Let $z = f(x, y)$ be a (local) parametrization of the surface. Taylor expand $f$ . we get:
$f(x + dx, y + dy) = f(x, y) + dx^T a + dy^T b + dx^T L dx + 2 dx^T M dy + dy^T N dy$ .
We must get such a taylor expansion since our output is 1D (a real number), inputs are $dx, dy$ which are 3D vectors, and the infinitesimals must be linear/tensorial. These are the only possible contractions we can make.
So, the second degree part can be written as:

\begin{bmatrix} x & y\end{bmatrix} \begin{bmatrix} L & M \\ M & N\end{bmatrix} \begin{bmatrix} x \\ y\end{bmatrix}

the matrix in the middle, or the quadratic form $II \equiv dx^T L dx + 2 dx^T M dy + dy^T N dy$ is the second fundamental form.
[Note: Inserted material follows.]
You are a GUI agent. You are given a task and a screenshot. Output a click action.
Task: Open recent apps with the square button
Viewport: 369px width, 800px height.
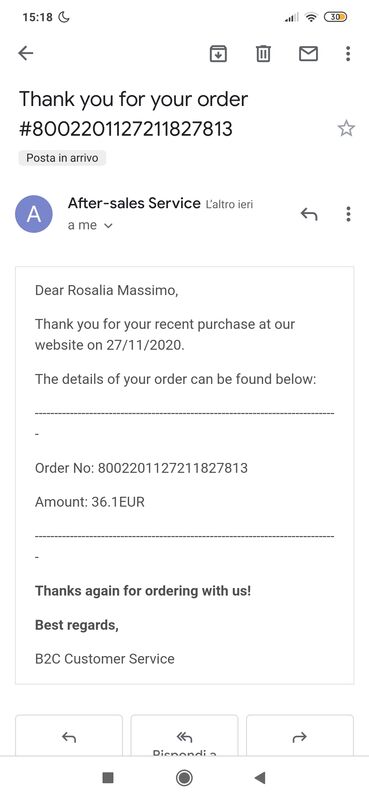(x=108, y=778)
Let $z = f(x, y)$ be a (local) parametrization of the surface.
At each point $p ≡ (u, v)$ on the surface within the local parametrization, we get tangent vectors $r_u(p) ≡ (\partial_x f(x, y)_p, r_v(p) ≡ (\partial_y f(x, y))_p$ which span the tangent space at $p$
These define a unique normal vector $n(p) ≡ r_u(p) × r_v(p)$ at each point on the surface. This gives us a normal field.
The coefficient of the second fundamental form project the second derivative of the function $f$ onto the normals. So they tell us how much the function is escaping the surface (ie, is moving along the normal to the surface) in second order.
Recall that this is pointless to do for first order, since on a circle, tangent is perpendicular to normal, so any dot product of first order information with normal will be zero.
Alternatively, first order information lies on tangent plane, and the normal is explicitly constructed as perpendicular to tangent plane, so any dot product of first order info with normal is zero.
We can only really get meaningful info by dotting with normal at second order.
So we get that $L(p) = (\partial_x \partial_x f(x, y))(p) \cdot N(p)$ , $M(p) = (\partial_x \partial_y f(x, y))(p)$ , and $N(p) = (\partial_y \partial_y f(x, y))(p)$ , where we define $L, M, N$ via second fundamental form

take a point $p$ . Consider the normal to the surface at the point, $N(p)$ .
Take any normal plane: a plane $Q_p$ which contains $N(p)$ . This plane (which is normal to the surface, since it contains the normal) intersecs the surface $S$ at a curve (intuitively, since a plane in 3D is defined by 1 eqn, intersection with plane imposes 1 equation on the surface, cutting it down to 1D).
The curvature of this curve (normal plane $Q_p$ intersection surface $S$ ) at point $p$ is the normal curvature of the normal plane $Q_p$ .
The maximum and minimum such normal curvatures at a point (max, min taken across all possible normal planes $Q_p$ ) are the principal curvatures.

https://math.stackexchange.com/questions/36517/shape-operator-and-principal-curvature
https://math.stackexchange.com/questions/3665865/why-are-the-eigenvalues-of-the-shape-operator-the-principle-curvatures

Let $X$ be tangent vectors at point $p$ , $N$ be normal to surface at point $P$ . The shape operator $S_{ij}$ is determined by the equation:
$\partial_i \mathbf N = -S_{ji} \mathbf X_b$